What you will do:
Check each line below for "Brasil" and report how many have it, nothing else.

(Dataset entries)
=== Section Start ===

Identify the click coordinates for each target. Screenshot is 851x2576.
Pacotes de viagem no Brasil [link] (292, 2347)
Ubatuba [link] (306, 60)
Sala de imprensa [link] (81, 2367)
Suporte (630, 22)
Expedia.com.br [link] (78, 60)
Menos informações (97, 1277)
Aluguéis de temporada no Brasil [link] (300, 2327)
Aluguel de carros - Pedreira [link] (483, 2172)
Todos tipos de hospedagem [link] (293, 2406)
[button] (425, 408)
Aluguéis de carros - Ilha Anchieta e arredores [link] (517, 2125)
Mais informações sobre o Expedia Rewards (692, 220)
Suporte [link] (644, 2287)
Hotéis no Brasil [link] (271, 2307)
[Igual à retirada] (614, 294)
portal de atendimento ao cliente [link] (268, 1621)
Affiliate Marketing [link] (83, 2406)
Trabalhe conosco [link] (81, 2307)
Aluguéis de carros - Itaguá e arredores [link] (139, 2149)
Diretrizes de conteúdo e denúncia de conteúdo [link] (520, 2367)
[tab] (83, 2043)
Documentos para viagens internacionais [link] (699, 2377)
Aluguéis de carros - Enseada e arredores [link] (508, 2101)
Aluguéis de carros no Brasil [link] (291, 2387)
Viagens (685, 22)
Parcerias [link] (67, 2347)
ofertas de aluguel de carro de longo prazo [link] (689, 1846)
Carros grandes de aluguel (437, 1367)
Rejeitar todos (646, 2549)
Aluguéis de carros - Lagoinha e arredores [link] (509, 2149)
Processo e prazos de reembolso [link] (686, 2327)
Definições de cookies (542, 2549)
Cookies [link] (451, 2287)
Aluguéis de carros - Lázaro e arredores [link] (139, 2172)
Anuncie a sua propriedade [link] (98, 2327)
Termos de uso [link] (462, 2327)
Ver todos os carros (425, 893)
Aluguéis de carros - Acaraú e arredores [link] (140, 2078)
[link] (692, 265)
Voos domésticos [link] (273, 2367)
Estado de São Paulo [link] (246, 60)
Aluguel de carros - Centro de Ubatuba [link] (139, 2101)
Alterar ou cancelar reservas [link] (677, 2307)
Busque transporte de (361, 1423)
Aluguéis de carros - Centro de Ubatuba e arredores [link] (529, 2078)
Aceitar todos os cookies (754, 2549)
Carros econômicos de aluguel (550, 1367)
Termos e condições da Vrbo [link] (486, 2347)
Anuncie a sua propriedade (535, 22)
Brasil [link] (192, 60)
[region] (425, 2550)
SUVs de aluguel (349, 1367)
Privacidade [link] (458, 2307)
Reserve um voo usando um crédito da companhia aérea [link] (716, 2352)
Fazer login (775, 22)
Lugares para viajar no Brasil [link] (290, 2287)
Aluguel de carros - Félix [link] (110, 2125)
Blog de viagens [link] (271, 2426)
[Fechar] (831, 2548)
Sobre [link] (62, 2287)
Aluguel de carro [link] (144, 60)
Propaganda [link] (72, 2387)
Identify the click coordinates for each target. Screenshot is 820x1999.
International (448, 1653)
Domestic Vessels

=== Section End ===

Response area:
6